» **Reading passage**
┌──

Furthermore, Table 10 highlights that the effectiveness of the network architectures generated by ETLBOCBL-CNN for different image datasets relies heavily on the thoughtful selection of learning hyperparameters during the training process. The optimal combinations of learning hyperparameters are determined by considering the specific characteristics of the given image datasets and the configuration of the discovered network architectures. The results in Table 10 verify ETLBOCBL-CNN’s capacity to minimize network complexity by eliminating redundant layers and parameters while maintaining high performance. This unique capability of ETLBOCBL-CNN offers compelling evidence of its ability to autonomously design optimal network architectures for various classification tasks, even with minimal prior knowledge of the problem domains.

4.4. Discussion

4.4.1. Impact of Proposed Modifications in ETLBOCBL-CNN

As demonstrated in the prior subsection, ETLBOCBL-CNN has displayed commendable performance in generating optimal CNN architectures that effectively address nine selected datasets, delivering superior classification accuracy. The effectiveness of ETLBOCBL-CNN stems from three main modifications: (a) the competency-based learning within the modified teacher phase, (b) the stochastic peer interaction scheme within the modified learner phase, and (c) the tri-criterion selection scheme. This subsection delves into a detailed discussion of the individual contributions of each modification, conducted through an ablation study to gauge their specific impacts on ELTBOCLB-CNN when addressing the optimization problem of automatic network architecture design.

To establish a baseline, the ablation study incorporates a method called TLBO-CNN. To gauge the effects of the three major modifications introduced in this study, three variants of ETLBOCBL-CNN are investigated: ETLBOCBL-CNN-v1, ETLBOCBL-CNN-v2, and ETLBOCBL-CNN-v3. In ETLBOCBL-CNN-v1, competency-based learning is employed within its modified teacher phase, retaining the original learner phase. In contrast, ETLBOCBL-CNN-v2 maintains the original teacher phase but integrates the stochastic peer interaction scheme into its modified learner phase. ETLBOCBL-CNN-v3 incorporates both competency-based learning and stochastic peer interaction schemes in the modified teacher and learner phases, respectively. It is notable that these ETLBOCBL-CNN variants use the greedy-based selection scheme, isolating the impact of the proposed tri-criterion selection scheme when compared to the complete ETLBOCBL-CNN.

└──

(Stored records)
┌──

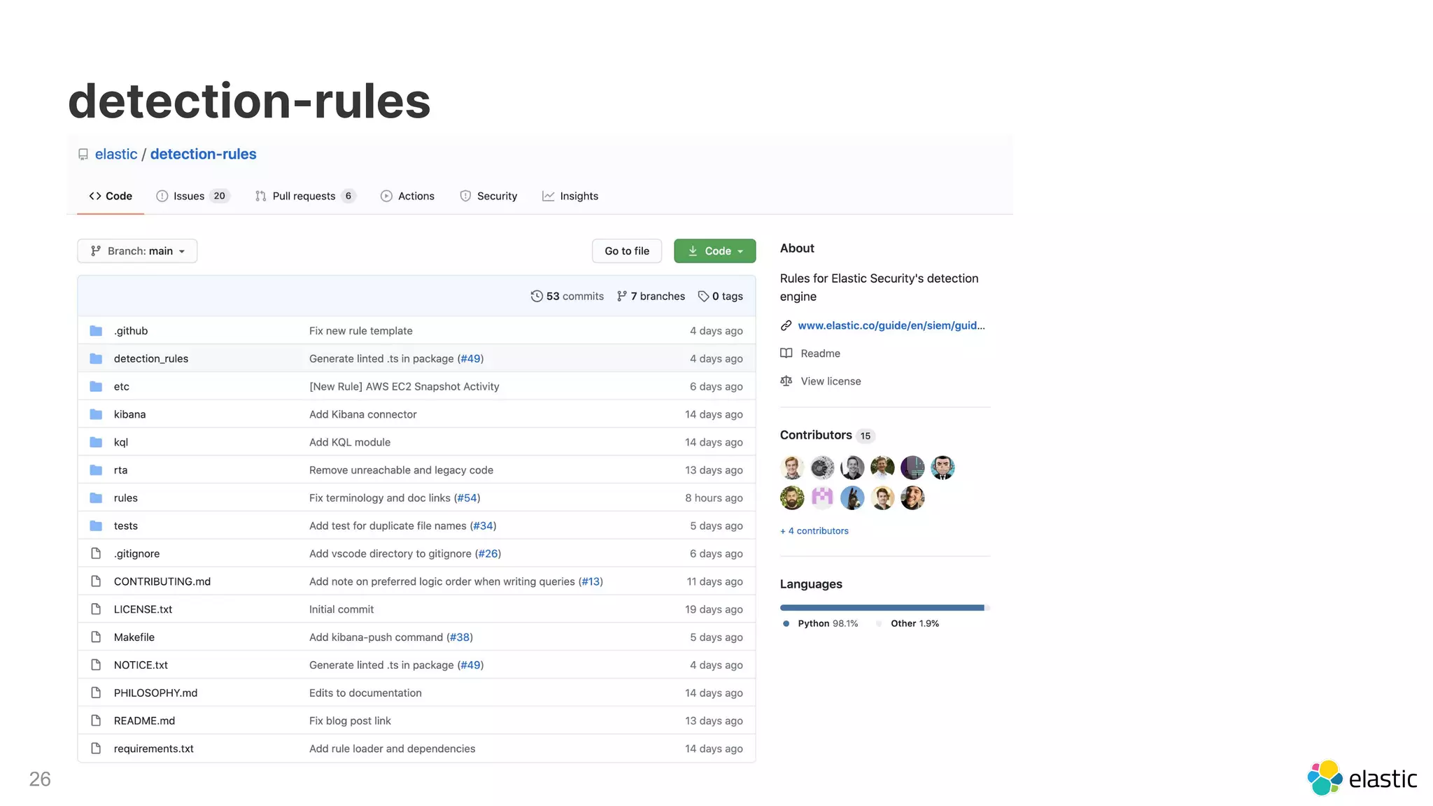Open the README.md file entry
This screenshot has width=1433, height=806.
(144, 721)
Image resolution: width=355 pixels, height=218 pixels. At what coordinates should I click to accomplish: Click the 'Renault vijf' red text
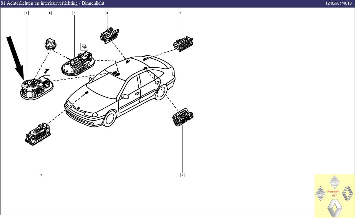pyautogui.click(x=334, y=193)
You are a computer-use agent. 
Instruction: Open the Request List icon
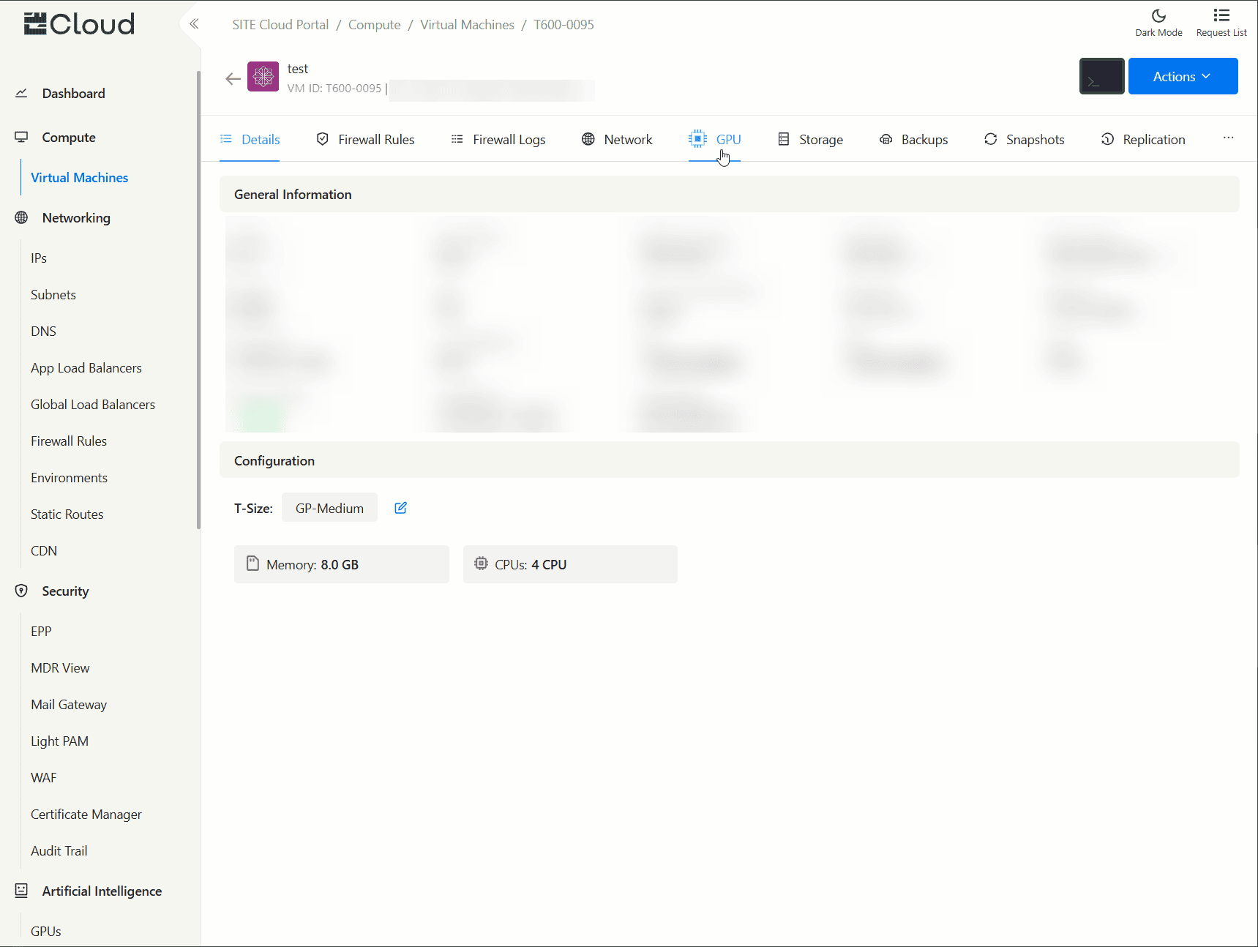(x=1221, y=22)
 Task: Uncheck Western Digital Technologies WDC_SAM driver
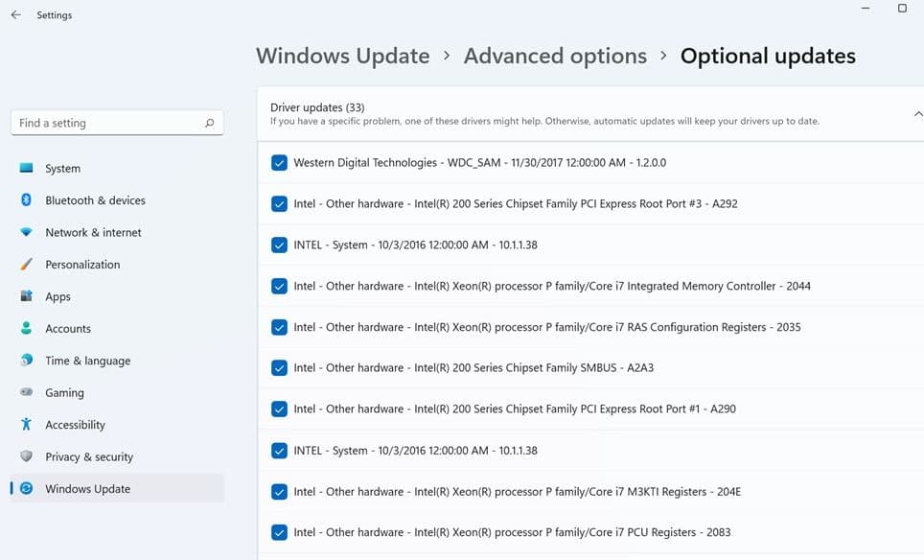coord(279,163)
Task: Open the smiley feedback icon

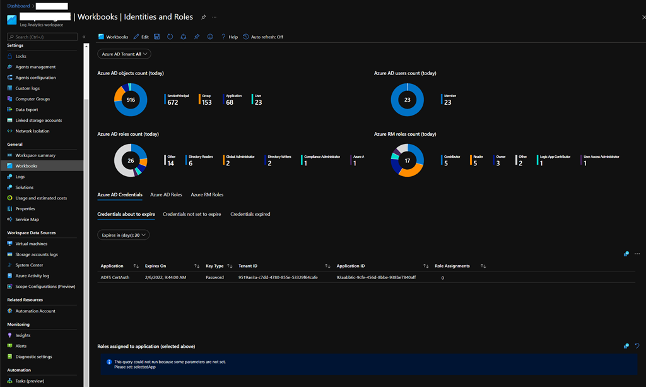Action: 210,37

└──
┌──

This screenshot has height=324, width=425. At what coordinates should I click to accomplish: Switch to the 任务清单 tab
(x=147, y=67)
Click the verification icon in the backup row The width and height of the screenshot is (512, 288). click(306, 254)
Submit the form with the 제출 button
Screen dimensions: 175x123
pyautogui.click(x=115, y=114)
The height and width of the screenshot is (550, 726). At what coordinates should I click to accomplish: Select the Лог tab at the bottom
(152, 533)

└──
┌──

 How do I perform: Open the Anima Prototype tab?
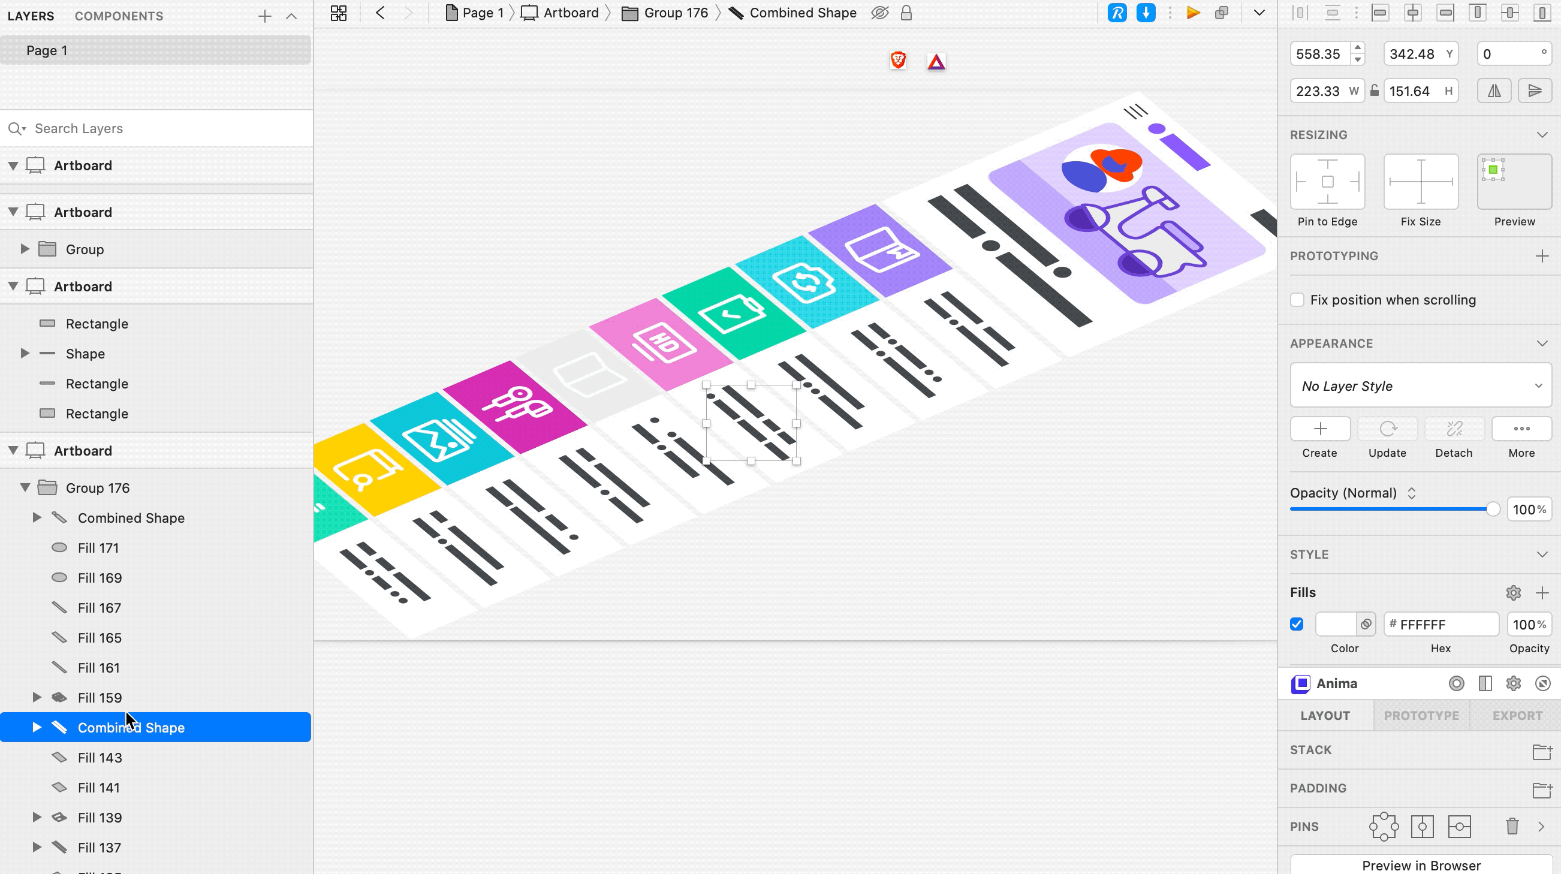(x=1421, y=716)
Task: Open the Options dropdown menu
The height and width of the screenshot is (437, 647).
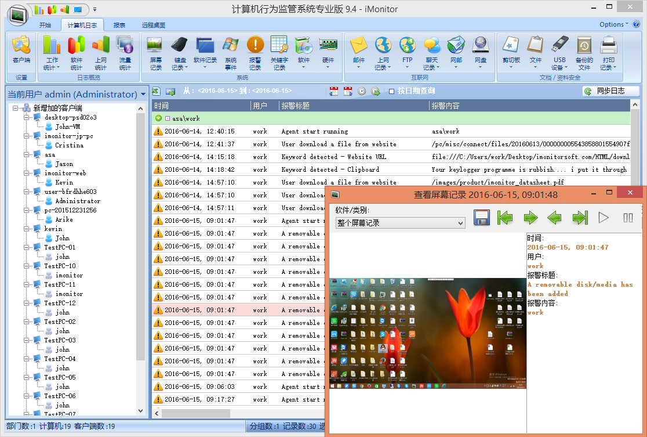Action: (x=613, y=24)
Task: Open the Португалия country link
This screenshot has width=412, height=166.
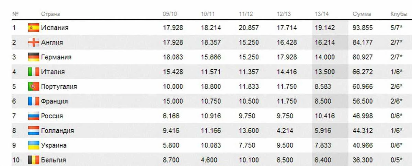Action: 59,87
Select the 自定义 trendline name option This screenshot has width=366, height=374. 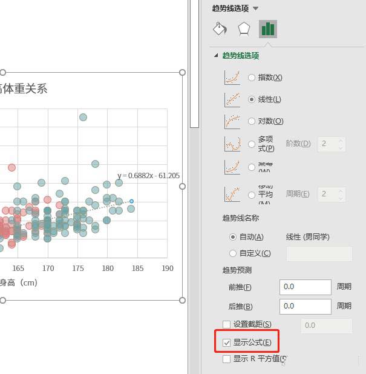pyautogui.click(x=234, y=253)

└──

» **Given request 1**
List the three main modifications that the ETLBOCBL-CNN passage says its effectiveness stems from.
» **Given request 2**
Reproduce the part of the ETLBOCBL-CNN passage starting at "As demonstrated in" and ending at "network architecture design.".

» **Reply 1**
- Competency-based learning within the modified teacher phase
- The stochastic peer interaction scheme within the modified learner phase
- The tri-criterion selection scheme

» **Reply 2**
As demonstrated in the prior subsection, ETLBOCBL-CNN has displayed commendable performance in generating optimal CNN architectures that effectively address nine selected datasets, delivering superior classification accuracy. The effectiveness of ETLBOCBL-CNN stems from three main modifications: (a) the competency-based learning within the modified teacher phase, (b) the stochastic peer interaction scheme within the modified learner phase, and (c) the tri-criterion selection scheme. This subsection delves into a detailed discussion of the individual contributions of each modification, conducted through an ablation study to gauge their specific impacts on ELTBOCLB-CNN when addressing the optimization problem of automatic network architecture design.